*** Data extracts Section Begins ***

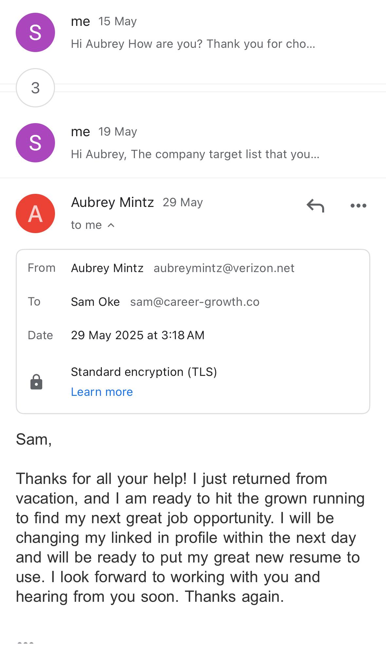Collapse recipient details next to 'to me'
The width and height of the screenshot is (386, 645).
(111, 225)
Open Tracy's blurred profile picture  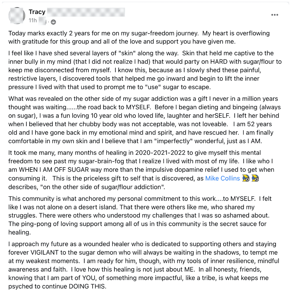click(18, 16)
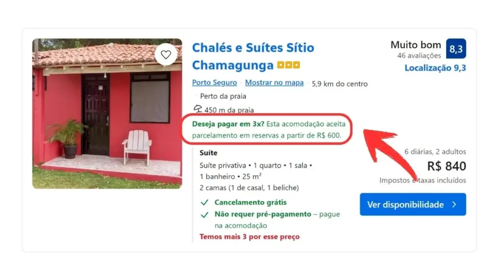Click the R$ 840 price text

447,166
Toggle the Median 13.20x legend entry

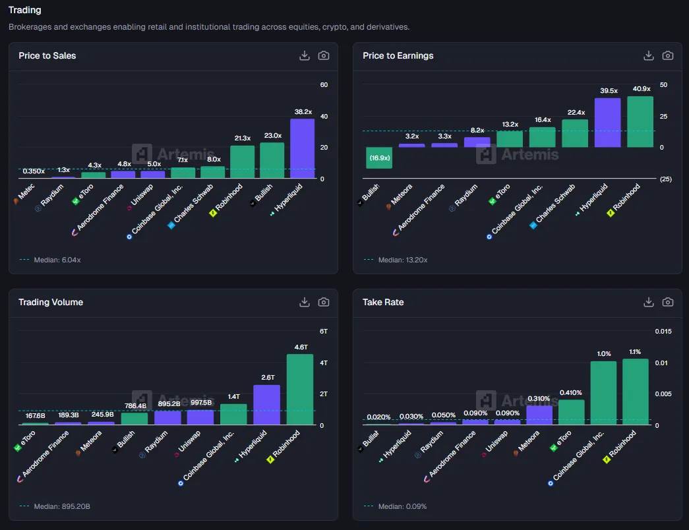point(396,260)
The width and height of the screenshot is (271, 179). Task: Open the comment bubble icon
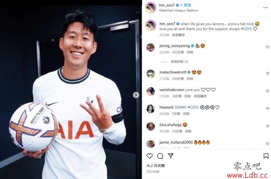tap(160, 156)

*** Data extracts Section Ends ***

◆ **Work to be completed**: Exactly the lines from the one with "The width and height of the screenshot is (271, 179)." through the end of the listing above are to be repeated, with no pictures.

◆ **Answer space**:
The width and height of the screenshot is (271, 179). Task: Open the comment bubble icon
tap(160, 156)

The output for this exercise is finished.